Mile-High Taps
My barbershop chorus, The River City Chorus of Mason City, IA, through a joint project with the Minneapolis Commodores chorus, scored high enough last fall to earn a wildcard slot in the summer International Barbershop Harmony Society competition. It is a feat achieved by very few of the many choruses in the world and certainly a once-in-a-lifetime experience for this particular chorus which usually does not score high enough to get into the contest. The international contest this year is in Denver, CO, in July.
Today I pulled out of going to the contest entirely, an event that further cements my feeling that most of life sucks.
The reasons are numerous. A large part is available finances (or lack thereof). A part is the enormous responsibilities currently sitting on my shoulders trying to manage all of my jobs. And a part is that I have lost the "spark" for the hobby almost entirely.
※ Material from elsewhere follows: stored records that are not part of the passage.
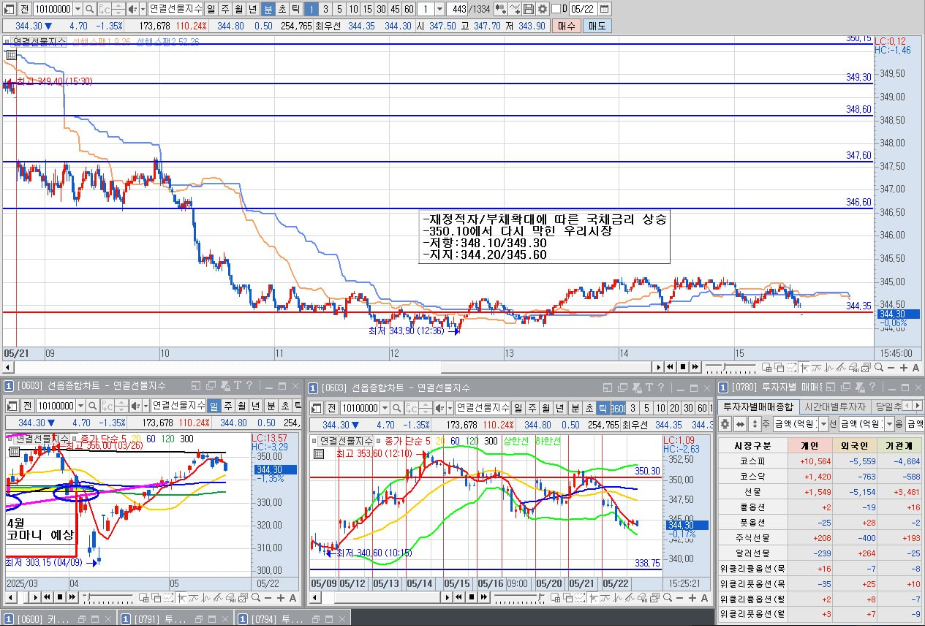Switch to the 시간대별투자자 tab
Screen dimensions: 925x626
click(835, 407)
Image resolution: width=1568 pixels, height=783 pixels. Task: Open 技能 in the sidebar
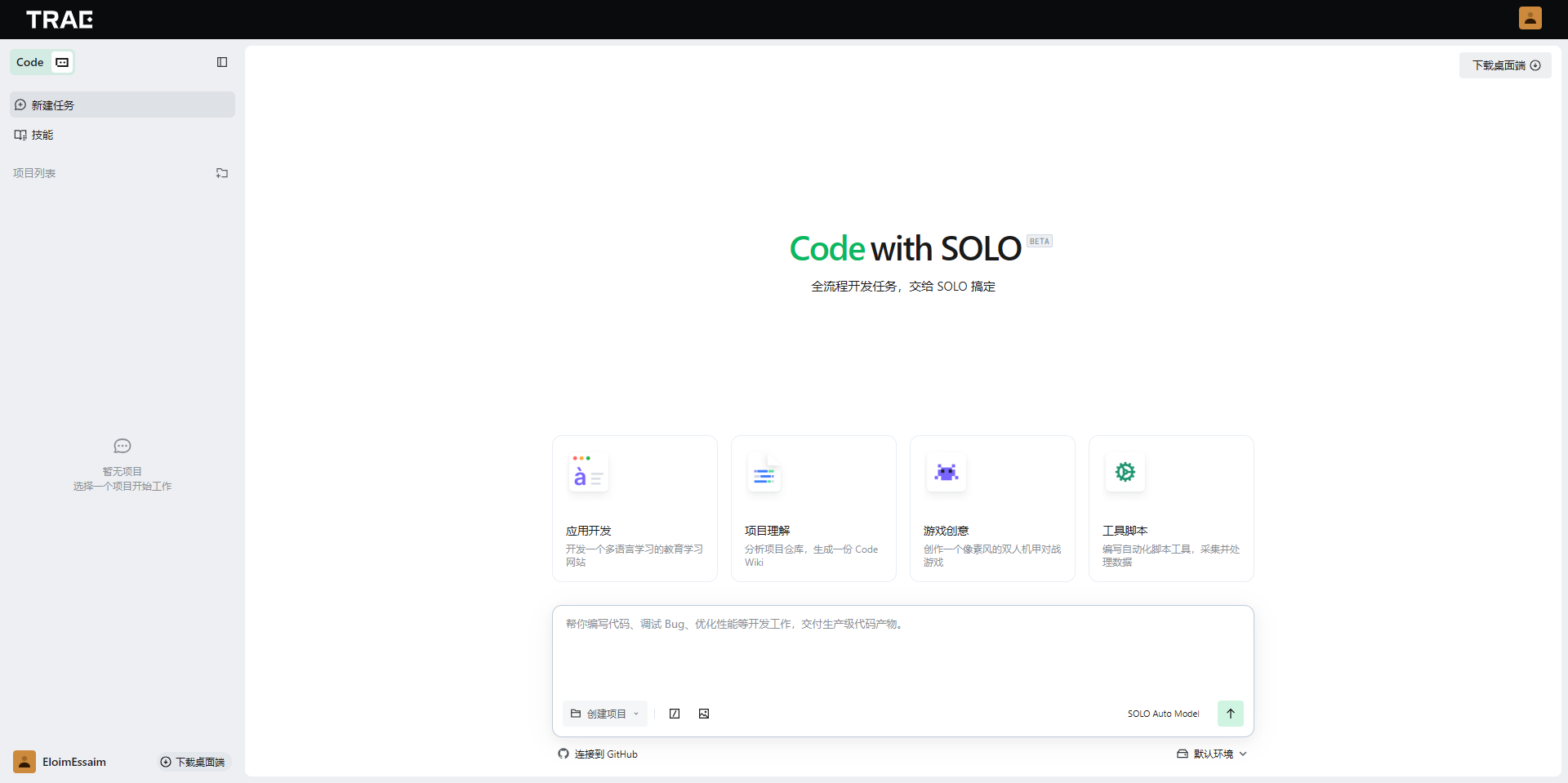(42, 135)
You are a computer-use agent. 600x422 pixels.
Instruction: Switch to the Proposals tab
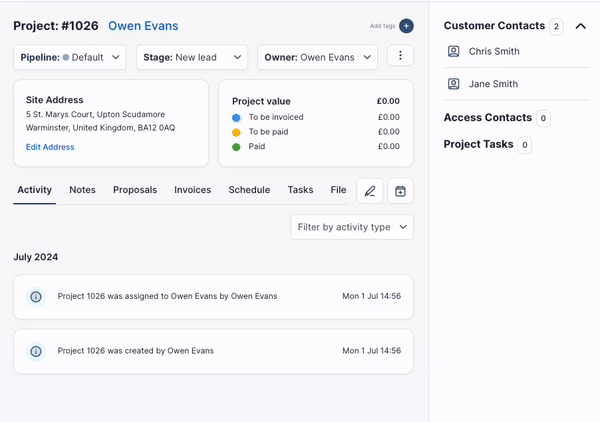pos(135,190)
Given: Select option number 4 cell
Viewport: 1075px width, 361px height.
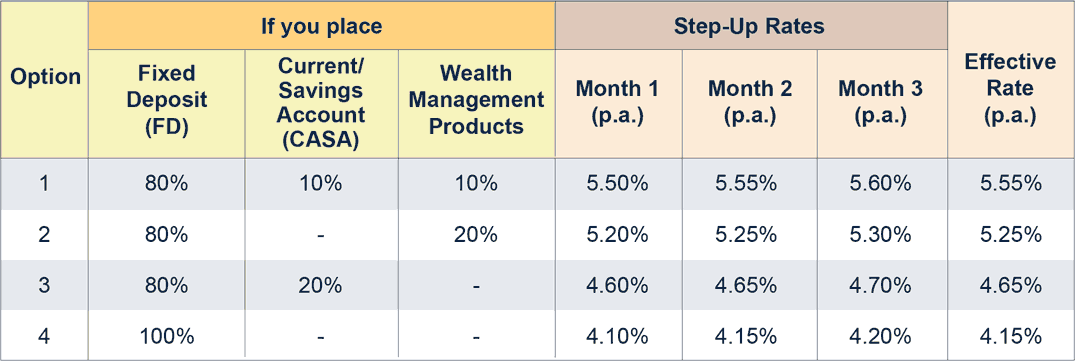Looking at the screenshot, I should click(x=45, y=336).
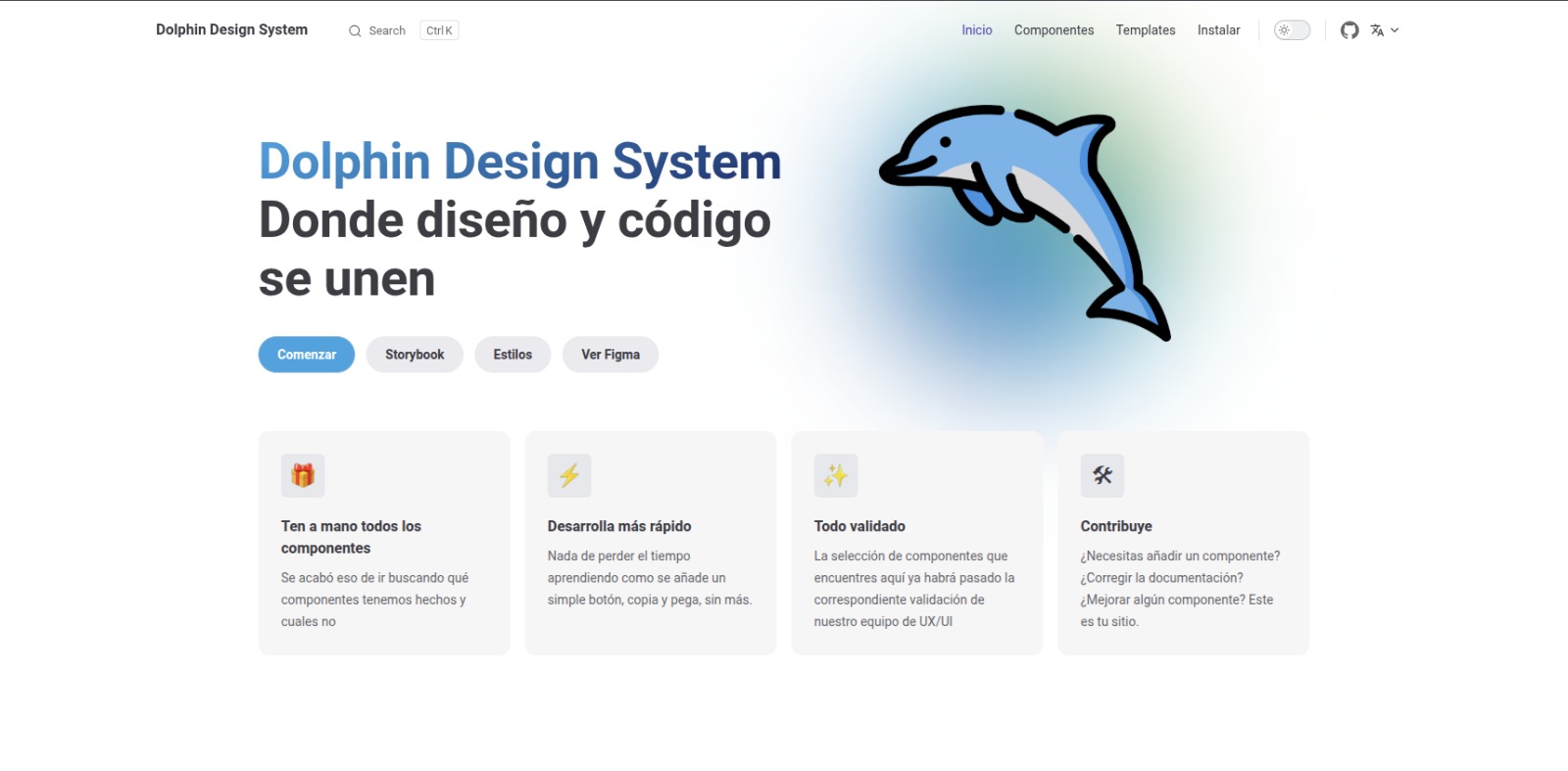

I think the constant stress in my life trying to juggle all this shit is destroying my ability to relax enough to enjoy something like barbershop singing or any other sort of enjoyment or relaxation. I’m so wired and wound and ripped up all the time that letting go of that is becoming near on impossible. Going to rehearsals every Monday night have become only one more thing to fit into my life. Going to the contest would involve leaving on the last possible flight to get there, stressing the entire time about money and my responsibilities back home, and then catching the first possible flight back as well. In short, I wouldn’t enjoy hardly a second of the entire experience.
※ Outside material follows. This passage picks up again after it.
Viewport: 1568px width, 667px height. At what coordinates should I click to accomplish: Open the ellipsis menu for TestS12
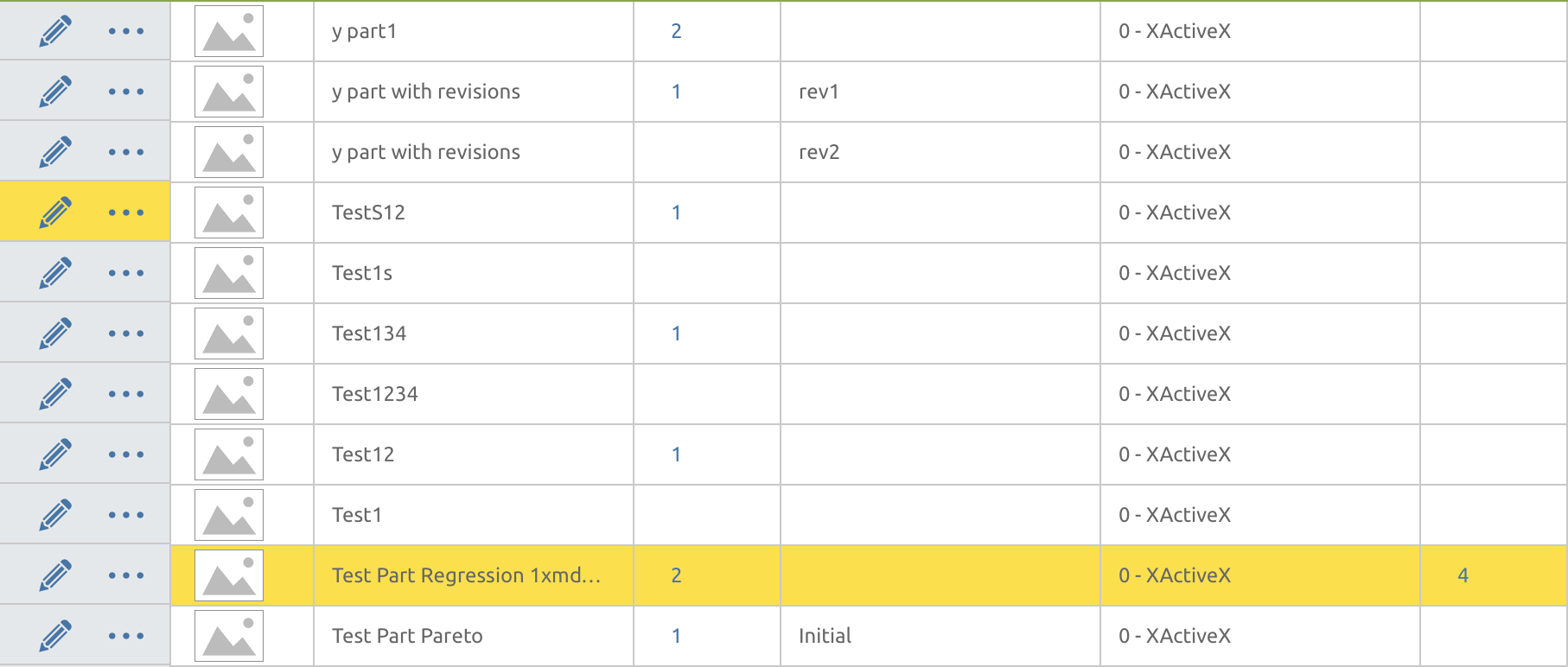coord(126,213)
So that, coupled with the fact that we really could use the money somewhere else, caused me to write an email tonight and pull out. I absolutely hated doing it, but I essentially had no choice. This has been ripping me up for days; I’ve been stressed about it, thinking about my options, weighing things, re-weighing them, jugggling options in my mind — one does not throw away a one-time experience easily.
In the end, I had to practically force myself to write the email to terminate my involvement, but it was necessary or I was going to start puking blood or something.
It sucks. It royally, royally sucks. I hate these moments when life backs you into a corner and doesn’t give you a reasonable, logical way out. Sure, I could have gone and thrown responsibility to the wind, but one doesn’t do that when you’re adult and thinking and rational. One does that when you’re 15 and are invincible or 18 and cocky. A man of 29 is expected to suck it up and deal with it properly, which is what I did, no matter how much I’ll hate myself for it later.
And now…back to the grindstone of life, to be crushed or rubbed or burred into whatever shape fate has for me and my soul.